====== Working data

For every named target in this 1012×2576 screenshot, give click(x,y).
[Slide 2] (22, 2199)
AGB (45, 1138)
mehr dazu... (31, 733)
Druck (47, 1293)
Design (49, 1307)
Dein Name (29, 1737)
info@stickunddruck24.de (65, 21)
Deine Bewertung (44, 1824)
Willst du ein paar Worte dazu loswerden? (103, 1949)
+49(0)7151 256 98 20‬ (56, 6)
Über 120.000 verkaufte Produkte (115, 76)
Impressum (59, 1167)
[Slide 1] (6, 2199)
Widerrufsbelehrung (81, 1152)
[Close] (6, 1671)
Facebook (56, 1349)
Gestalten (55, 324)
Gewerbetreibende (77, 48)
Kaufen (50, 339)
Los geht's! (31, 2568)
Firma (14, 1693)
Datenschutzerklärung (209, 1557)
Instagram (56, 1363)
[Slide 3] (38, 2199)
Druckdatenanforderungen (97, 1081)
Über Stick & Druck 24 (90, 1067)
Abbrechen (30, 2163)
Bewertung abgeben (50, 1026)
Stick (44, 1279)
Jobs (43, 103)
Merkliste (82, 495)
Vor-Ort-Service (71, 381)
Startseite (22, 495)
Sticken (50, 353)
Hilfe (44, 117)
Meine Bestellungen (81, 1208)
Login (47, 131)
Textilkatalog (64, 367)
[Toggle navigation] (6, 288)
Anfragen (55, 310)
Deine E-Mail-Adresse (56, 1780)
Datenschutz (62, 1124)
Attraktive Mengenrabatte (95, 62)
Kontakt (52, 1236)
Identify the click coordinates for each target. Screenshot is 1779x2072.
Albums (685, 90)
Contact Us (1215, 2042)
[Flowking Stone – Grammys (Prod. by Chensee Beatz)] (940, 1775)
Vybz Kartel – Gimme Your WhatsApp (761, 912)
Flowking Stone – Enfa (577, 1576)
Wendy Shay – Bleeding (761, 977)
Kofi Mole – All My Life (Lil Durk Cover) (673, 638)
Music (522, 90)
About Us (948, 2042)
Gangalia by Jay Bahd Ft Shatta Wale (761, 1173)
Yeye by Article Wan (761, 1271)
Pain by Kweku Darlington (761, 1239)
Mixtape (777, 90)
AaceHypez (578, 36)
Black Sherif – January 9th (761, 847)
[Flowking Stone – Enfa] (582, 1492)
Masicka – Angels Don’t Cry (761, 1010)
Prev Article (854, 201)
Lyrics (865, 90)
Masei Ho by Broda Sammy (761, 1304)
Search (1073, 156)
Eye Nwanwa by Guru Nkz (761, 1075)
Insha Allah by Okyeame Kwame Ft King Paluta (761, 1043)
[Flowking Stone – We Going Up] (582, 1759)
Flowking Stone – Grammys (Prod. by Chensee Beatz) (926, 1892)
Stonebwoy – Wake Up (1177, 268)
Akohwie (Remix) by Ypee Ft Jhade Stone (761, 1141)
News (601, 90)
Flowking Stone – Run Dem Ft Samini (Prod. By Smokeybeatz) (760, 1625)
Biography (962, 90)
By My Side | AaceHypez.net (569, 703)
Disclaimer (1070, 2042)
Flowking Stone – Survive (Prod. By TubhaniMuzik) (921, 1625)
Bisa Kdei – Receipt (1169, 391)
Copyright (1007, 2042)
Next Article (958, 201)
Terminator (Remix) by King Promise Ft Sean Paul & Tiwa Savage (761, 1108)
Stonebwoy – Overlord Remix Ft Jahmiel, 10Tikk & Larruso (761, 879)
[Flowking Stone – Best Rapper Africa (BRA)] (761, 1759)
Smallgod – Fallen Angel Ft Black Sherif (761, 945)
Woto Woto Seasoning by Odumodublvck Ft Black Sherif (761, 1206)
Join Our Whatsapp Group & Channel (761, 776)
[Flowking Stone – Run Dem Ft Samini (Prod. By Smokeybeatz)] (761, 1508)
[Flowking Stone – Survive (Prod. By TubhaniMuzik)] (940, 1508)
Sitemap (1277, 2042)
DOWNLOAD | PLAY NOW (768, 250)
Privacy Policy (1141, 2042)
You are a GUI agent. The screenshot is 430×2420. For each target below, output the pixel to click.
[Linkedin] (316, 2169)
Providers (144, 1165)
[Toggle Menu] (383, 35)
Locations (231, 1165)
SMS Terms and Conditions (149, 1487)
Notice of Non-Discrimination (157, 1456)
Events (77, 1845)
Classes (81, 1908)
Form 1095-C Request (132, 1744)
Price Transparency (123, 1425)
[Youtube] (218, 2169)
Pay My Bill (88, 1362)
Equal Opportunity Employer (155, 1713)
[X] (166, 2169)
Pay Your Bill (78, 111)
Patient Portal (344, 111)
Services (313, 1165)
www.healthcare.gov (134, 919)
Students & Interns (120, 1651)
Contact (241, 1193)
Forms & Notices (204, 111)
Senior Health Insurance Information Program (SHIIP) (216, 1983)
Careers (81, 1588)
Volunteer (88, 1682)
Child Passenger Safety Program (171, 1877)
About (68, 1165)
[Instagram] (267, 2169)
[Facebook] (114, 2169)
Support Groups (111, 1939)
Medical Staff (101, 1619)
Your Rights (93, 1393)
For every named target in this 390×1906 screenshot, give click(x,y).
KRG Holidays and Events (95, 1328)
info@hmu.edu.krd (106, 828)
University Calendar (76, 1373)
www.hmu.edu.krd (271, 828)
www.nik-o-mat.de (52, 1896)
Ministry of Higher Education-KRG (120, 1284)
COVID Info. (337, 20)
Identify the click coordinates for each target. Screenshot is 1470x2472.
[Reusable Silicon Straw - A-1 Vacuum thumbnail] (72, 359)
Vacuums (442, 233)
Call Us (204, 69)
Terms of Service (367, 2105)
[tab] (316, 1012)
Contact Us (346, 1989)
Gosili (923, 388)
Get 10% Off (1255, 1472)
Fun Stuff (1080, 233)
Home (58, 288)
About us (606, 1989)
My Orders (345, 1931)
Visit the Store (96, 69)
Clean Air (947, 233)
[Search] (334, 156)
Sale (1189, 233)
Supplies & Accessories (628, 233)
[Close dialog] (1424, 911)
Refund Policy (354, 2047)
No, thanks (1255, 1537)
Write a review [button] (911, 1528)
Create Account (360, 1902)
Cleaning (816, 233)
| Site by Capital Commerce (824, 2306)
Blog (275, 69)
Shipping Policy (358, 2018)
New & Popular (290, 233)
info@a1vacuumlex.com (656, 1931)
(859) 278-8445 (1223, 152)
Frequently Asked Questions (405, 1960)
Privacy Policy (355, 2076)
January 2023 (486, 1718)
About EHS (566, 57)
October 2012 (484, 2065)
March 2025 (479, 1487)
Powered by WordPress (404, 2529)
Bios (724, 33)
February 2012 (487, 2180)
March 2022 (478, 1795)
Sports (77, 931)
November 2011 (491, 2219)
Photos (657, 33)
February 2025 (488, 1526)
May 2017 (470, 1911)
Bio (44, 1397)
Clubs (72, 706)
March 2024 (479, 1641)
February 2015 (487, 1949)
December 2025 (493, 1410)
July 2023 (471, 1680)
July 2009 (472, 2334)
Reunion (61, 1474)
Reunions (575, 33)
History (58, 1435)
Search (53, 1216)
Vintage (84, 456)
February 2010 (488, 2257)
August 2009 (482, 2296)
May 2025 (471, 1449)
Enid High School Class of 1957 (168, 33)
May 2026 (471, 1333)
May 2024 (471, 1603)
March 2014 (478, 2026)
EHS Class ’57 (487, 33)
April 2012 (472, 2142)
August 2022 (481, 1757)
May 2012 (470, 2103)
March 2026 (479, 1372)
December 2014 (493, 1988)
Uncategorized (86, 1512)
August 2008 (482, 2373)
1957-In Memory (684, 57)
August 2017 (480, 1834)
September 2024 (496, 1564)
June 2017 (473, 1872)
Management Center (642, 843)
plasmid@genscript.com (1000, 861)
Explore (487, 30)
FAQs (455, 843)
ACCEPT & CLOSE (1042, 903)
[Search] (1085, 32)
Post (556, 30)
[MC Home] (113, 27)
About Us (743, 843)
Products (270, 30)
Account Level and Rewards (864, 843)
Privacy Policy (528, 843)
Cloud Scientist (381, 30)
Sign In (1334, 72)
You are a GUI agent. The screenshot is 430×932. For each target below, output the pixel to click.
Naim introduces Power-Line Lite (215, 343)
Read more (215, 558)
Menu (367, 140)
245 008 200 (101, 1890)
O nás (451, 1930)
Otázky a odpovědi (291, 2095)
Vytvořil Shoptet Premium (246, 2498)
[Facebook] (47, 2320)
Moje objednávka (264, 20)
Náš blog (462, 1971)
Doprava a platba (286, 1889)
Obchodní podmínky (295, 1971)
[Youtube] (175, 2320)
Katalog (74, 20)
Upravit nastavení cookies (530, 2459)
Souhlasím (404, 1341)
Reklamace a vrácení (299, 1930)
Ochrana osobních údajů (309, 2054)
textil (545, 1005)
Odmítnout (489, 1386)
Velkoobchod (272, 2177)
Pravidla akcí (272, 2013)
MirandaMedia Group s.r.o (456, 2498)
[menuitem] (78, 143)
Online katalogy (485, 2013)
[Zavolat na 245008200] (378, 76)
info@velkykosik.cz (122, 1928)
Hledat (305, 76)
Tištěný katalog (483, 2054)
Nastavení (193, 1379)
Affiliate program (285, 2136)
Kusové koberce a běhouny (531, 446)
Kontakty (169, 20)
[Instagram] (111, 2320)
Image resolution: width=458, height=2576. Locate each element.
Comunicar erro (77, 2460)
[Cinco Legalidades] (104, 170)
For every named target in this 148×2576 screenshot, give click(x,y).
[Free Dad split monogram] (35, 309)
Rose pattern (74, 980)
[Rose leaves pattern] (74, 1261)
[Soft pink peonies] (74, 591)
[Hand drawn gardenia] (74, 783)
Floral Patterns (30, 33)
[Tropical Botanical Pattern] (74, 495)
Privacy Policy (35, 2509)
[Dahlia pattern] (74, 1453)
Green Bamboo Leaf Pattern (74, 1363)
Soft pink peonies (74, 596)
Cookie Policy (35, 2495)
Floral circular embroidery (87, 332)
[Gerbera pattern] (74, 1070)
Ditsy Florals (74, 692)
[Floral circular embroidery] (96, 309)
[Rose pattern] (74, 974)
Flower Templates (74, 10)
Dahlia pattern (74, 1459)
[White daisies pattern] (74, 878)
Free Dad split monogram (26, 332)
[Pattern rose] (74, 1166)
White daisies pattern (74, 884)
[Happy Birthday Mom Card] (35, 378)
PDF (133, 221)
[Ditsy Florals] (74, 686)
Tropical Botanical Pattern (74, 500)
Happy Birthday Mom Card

============

Work task → In the entries above, find the line with "FAQs (455, 843)" and the line with "Souhlasím (404, 1341)", then set down exactly those two and every line between them, nothing else.

Task answer →
FAQs (455, 843)
ACCEPT & CLOSE (1042, 903)
[Search] (1085, 32)
Post (556, 30)
[MC Home] (113, 27)
About Us (743, 843)
Products (270, 30)
Account Level and Rewards (864, 843)
Privacy Policy (528, 843)
Cloud Scientist (381, 30)
Sign In (1334, 72)
You are a GUI agent. The screenshot is 430×932. For each target below, output the pixel to click.
Naim introduces Power-Line Lite (215, 343)
Read more (215, 558)
Menu (367, 140)
245 008 200 (101, 1890)
O nás (451, 1930)
Otázky a odpovědi (291, 2095)
Vytvořil Shoptet Premium (246, 2498)
[Facebook] (47, 2320)
Moje objednávka (264, 20)
Náš blog (462, 1971)
Doprava a platba (286, 1889)
Obchodní podmínky (295, 1971)
[Youtube] (175, 2320)
Katalog (74, 20)
Upravit nastavení cookies (530, 2459)
Souhlasím (404, 1341)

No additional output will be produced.